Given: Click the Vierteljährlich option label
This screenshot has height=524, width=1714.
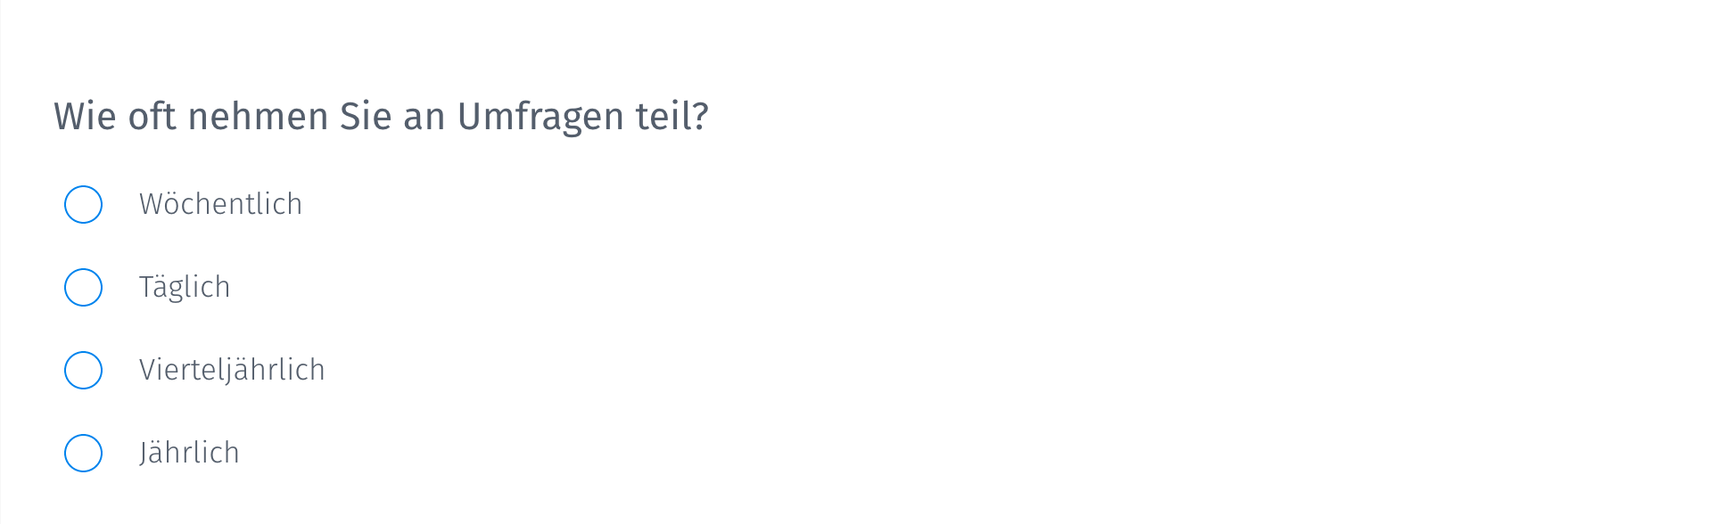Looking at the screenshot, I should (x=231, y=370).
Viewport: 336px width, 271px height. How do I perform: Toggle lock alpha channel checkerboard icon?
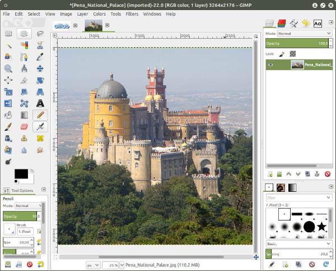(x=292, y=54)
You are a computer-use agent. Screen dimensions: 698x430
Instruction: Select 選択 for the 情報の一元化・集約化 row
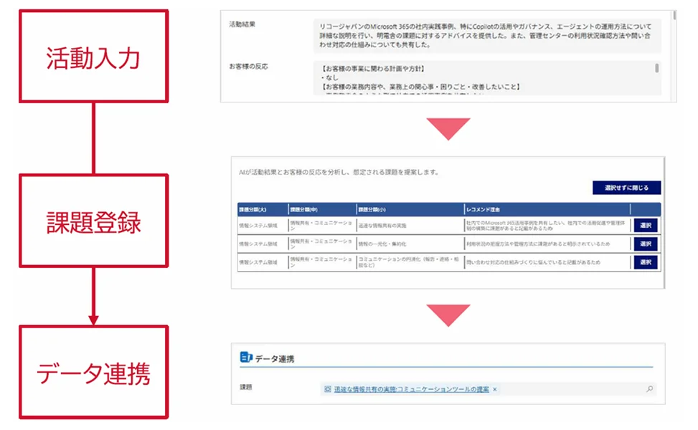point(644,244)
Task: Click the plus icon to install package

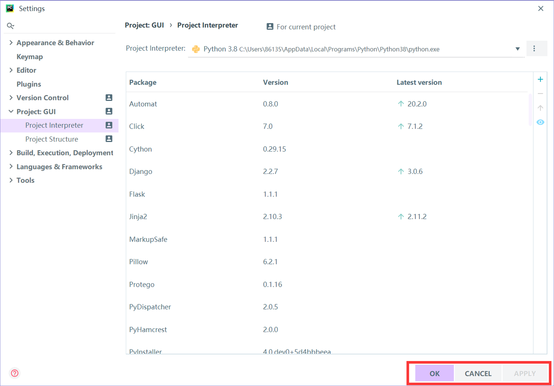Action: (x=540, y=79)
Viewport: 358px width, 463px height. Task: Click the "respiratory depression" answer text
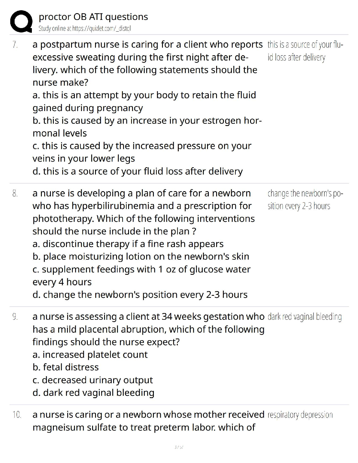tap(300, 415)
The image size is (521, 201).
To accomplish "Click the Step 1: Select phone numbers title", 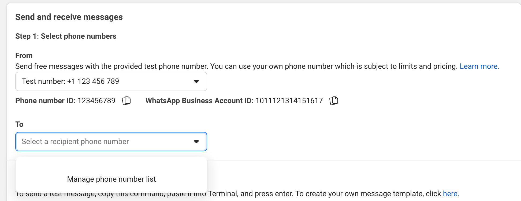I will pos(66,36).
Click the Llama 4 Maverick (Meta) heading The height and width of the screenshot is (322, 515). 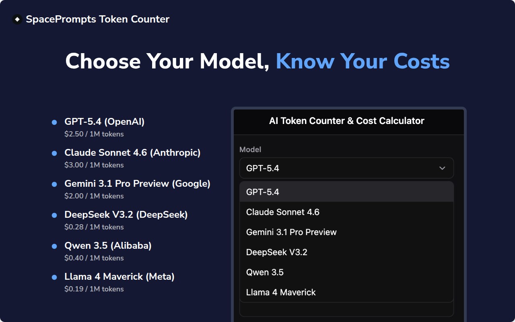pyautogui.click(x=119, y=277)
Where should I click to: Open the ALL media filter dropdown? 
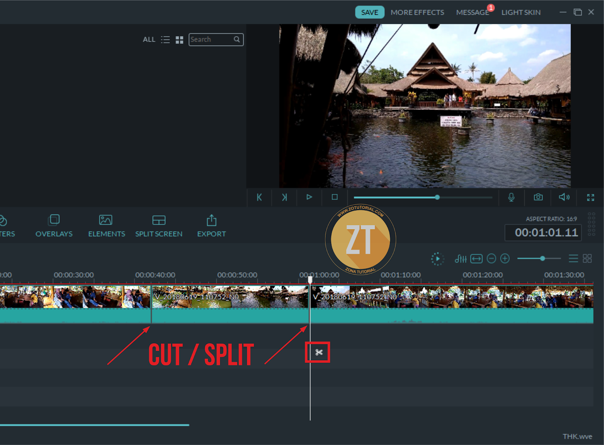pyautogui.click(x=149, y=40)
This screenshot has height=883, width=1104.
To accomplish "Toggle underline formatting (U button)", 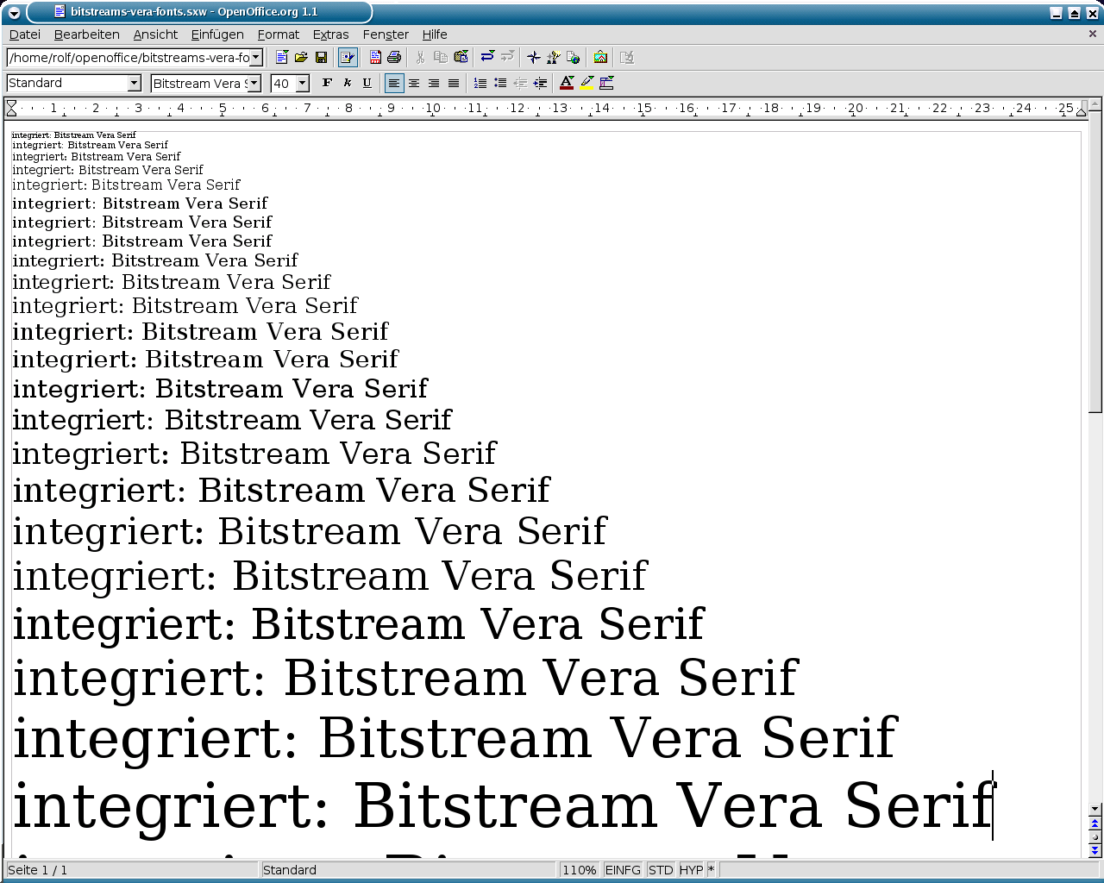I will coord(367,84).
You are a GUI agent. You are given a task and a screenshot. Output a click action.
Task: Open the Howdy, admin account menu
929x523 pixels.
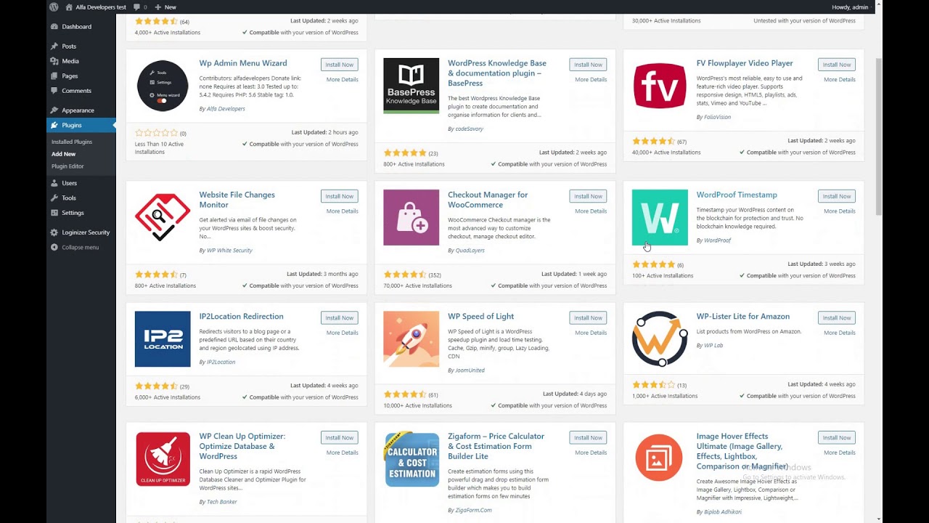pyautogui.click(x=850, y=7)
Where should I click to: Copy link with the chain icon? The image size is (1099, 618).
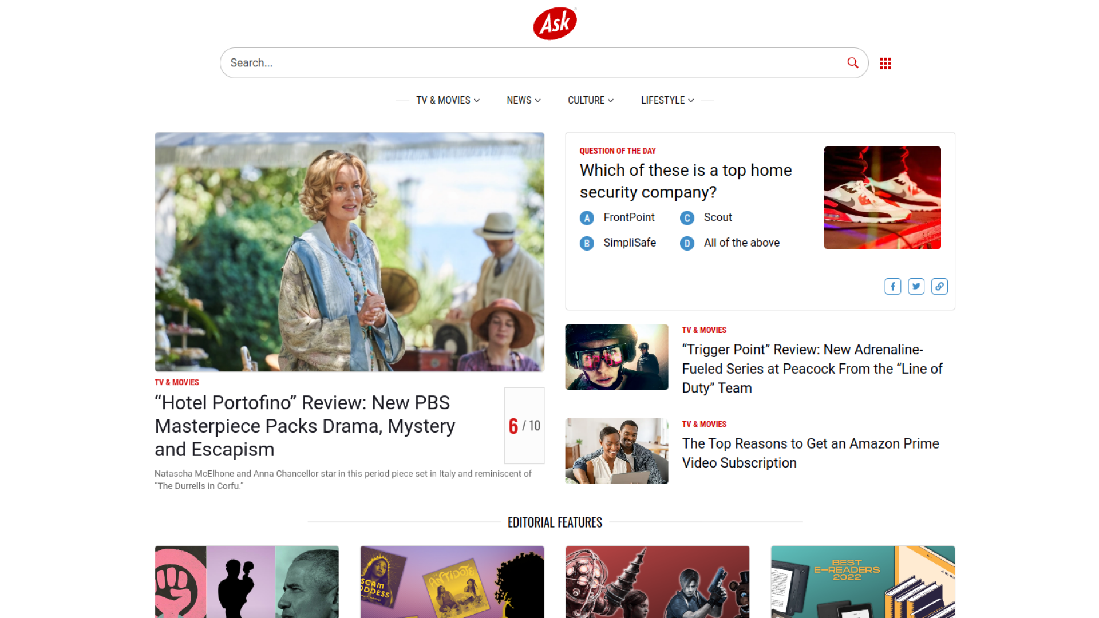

------------------------

• Consigne
Mettre en forme au format CSV à deux colonnes, consigne et reponse, les items allant du début jusqu'à la ligne contenant "tap(300, 415)", celle-ci comprise, avec une ligne par item. Chaque champ doit être entre guillemets, les sauts de ligne remplacés par des espaces et les images omises.

• Réponse rédigée
consigne,reponse
"Given: Click the Vierteljährlich option label This screenshot has height=524, width=1714.","Looking at the screenshot, I should (x=231, y=370)."
"Viewport: 336px width, 271px height. How do I perform: Toggle lock alpha channel checkerboard icon?","(x=292, y=54)"
"You are a computer-use agent. Screen dimensions: 698x430 Instruction: Select 選択 for the 情報の一元化・集約化 row","point(644,244)"
"Task: Click the plus icon to install package","Action: (x=540, y=79)"
"Viewport: 358px width, 463px height. Task: Click the ""respiratory depression"" answer text","tap(300, 415)"